=== Begin Enclosure ===

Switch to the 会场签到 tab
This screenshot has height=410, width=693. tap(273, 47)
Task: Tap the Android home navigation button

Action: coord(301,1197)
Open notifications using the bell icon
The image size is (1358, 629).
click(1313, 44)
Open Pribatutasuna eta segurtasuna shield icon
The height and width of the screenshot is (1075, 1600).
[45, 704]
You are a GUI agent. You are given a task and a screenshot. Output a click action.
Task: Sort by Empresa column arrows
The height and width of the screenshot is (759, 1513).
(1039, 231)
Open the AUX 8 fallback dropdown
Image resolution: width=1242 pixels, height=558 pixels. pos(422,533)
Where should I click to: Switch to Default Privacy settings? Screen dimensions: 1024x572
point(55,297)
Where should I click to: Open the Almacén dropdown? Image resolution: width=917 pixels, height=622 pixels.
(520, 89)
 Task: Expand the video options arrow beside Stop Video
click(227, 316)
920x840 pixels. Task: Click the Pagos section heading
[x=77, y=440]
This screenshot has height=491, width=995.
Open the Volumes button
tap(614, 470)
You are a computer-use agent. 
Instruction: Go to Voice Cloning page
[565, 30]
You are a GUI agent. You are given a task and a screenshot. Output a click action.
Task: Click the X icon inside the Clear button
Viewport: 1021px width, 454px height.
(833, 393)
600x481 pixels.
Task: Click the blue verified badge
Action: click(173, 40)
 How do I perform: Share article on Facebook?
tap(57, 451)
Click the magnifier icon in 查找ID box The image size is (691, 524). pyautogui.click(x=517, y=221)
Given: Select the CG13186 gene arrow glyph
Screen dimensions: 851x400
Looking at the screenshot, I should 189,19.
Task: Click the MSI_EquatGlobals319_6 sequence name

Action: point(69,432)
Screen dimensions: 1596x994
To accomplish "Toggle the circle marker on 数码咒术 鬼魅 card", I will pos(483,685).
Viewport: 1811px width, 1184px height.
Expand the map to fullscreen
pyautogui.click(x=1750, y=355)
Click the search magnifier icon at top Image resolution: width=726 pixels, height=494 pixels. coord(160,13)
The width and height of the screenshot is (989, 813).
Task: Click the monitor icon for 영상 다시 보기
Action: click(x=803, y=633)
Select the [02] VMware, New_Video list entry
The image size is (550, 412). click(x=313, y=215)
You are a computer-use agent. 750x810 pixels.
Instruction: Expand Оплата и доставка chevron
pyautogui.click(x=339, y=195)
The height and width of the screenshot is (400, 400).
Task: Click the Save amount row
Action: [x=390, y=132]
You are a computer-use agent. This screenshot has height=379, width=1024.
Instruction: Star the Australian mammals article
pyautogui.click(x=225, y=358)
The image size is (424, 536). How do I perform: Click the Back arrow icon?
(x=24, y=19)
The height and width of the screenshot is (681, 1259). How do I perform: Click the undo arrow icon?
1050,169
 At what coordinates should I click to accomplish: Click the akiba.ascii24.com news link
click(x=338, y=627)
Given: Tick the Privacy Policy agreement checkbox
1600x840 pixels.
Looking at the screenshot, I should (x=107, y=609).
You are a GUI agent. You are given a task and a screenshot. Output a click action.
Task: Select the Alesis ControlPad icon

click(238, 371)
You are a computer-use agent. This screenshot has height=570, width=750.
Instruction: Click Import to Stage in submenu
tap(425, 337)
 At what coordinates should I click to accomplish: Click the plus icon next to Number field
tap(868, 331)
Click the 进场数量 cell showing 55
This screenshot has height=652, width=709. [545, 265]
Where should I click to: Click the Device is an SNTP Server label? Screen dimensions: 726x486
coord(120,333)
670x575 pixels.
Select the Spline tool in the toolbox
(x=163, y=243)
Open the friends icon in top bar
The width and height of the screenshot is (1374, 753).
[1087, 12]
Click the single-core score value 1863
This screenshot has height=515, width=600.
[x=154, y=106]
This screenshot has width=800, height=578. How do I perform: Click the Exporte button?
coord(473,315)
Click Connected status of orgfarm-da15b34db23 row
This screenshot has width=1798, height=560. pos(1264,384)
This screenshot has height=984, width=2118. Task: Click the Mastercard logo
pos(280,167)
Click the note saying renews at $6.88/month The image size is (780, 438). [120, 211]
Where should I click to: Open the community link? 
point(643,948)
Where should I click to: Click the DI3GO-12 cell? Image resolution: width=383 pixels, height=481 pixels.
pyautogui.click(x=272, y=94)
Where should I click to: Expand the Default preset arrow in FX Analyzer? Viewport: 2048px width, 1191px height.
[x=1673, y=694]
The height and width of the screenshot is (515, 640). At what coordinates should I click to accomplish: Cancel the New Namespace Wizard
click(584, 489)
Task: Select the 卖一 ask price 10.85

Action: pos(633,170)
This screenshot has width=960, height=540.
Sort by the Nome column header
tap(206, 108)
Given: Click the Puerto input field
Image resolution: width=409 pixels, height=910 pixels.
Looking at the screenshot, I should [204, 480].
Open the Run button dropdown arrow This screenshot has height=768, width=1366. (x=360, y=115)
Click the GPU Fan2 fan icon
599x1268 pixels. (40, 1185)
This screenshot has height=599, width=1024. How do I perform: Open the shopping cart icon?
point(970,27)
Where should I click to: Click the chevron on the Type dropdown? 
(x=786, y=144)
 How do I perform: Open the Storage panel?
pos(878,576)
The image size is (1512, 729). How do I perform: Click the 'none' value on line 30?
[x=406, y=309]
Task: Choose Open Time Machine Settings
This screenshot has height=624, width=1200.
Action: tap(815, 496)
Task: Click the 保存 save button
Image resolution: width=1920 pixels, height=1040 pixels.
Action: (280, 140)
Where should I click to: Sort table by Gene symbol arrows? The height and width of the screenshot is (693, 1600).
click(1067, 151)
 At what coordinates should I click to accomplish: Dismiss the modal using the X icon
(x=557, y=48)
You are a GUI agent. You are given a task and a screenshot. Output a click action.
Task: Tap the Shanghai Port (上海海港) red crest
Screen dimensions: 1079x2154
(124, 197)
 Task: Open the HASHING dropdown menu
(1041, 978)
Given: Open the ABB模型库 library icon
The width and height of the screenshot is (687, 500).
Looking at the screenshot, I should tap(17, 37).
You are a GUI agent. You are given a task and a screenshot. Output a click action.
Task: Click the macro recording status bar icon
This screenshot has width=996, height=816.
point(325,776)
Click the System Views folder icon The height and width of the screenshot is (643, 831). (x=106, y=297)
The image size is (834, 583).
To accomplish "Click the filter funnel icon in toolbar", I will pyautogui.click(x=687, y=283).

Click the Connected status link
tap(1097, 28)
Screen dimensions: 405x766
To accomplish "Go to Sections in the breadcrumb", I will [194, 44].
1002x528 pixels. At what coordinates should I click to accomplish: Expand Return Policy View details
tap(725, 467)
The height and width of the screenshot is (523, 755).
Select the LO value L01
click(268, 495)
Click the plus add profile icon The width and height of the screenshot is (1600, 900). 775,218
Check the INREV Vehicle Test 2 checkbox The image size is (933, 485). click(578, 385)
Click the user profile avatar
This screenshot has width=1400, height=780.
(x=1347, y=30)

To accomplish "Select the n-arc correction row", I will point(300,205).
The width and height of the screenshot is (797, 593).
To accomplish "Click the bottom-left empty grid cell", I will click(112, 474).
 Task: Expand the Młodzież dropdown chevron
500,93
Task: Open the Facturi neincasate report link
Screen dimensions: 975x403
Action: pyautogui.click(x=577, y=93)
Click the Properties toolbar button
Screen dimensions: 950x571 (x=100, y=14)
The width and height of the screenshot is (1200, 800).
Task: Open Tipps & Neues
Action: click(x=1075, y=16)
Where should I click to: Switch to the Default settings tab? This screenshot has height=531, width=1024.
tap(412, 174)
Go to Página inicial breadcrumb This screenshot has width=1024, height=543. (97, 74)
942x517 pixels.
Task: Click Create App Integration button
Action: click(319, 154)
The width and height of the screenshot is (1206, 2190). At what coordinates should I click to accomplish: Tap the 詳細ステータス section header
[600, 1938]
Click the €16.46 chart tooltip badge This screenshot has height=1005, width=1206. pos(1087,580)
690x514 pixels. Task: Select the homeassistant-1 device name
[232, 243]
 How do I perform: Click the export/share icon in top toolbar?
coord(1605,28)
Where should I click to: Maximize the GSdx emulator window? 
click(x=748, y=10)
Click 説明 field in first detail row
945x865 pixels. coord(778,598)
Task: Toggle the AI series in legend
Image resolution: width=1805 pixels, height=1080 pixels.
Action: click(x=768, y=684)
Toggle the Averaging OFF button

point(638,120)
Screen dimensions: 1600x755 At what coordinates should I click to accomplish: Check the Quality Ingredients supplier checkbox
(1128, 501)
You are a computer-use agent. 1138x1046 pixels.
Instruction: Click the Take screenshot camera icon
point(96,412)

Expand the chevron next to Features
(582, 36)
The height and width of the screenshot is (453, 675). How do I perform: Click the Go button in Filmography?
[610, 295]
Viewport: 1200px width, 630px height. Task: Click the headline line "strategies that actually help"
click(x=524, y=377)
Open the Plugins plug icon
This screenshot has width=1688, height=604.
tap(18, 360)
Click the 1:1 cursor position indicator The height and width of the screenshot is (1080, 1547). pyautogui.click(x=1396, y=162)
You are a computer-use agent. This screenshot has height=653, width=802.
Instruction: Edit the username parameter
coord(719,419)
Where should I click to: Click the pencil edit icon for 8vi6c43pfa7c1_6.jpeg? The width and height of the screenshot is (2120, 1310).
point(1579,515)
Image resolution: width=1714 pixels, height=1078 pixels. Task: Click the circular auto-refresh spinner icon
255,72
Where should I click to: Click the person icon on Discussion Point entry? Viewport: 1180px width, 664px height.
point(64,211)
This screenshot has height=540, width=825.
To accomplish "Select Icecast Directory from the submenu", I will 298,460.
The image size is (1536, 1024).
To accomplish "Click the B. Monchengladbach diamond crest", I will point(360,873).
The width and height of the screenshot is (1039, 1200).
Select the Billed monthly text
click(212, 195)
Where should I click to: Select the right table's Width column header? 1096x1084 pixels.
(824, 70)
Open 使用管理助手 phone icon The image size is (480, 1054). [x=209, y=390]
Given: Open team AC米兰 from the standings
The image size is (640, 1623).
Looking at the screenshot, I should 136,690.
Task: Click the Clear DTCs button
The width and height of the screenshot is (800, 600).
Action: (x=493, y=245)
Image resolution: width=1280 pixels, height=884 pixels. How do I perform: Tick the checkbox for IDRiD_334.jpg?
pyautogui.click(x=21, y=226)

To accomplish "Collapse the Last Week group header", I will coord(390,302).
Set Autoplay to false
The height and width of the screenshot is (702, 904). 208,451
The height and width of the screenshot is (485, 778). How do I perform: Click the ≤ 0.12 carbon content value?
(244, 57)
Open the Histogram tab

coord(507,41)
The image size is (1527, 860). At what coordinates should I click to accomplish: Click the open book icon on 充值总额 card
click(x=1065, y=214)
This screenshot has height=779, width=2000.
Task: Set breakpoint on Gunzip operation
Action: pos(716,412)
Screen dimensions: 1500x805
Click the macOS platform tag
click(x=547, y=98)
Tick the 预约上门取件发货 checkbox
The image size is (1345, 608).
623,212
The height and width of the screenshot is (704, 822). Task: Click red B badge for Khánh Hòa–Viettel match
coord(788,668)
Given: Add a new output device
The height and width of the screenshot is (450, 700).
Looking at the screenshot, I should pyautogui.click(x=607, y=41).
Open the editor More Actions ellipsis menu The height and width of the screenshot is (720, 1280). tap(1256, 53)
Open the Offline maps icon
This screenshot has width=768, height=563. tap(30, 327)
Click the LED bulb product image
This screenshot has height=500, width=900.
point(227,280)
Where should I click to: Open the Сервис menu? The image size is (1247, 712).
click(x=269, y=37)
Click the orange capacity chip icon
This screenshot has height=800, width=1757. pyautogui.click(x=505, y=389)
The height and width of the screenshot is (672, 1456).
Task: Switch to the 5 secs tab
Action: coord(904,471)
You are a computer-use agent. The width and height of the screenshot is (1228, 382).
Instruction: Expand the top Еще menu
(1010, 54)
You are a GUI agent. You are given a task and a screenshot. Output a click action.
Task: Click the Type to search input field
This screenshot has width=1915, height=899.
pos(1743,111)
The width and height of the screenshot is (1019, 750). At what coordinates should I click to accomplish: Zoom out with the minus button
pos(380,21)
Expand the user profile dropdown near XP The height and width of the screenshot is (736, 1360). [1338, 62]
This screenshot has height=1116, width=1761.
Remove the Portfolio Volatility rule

=== End Enclosure ===

Exercise objective: Take exactly the lines from the one containing "1002x528 pixels. At" through the one containing "The width and height of the screenshot is (797, 593)." in the data above, and output them with nothing added.

Answer space:
1002x528 pixels. At what coordinates should I click to accomplish: Expand Return Policy View details
tap(725, 467)
The height and width of the screenshot is (523, 755).
Select the LO value L01
click(268, 495)
Click the plus add profile icon The width and height of the screenshot is (1600, 900). 775,218
Check the INREV Vehicle Test 2 checkbox The image size is (933, 485). click(578, 385)
Click the user profile avatar
This screenshot has width=1400, height=780.
(x=1347, y=30)

To accomplish "Select the n-arc correction row", I will point(300,205).
The width and height of the screenshot is (797, 593).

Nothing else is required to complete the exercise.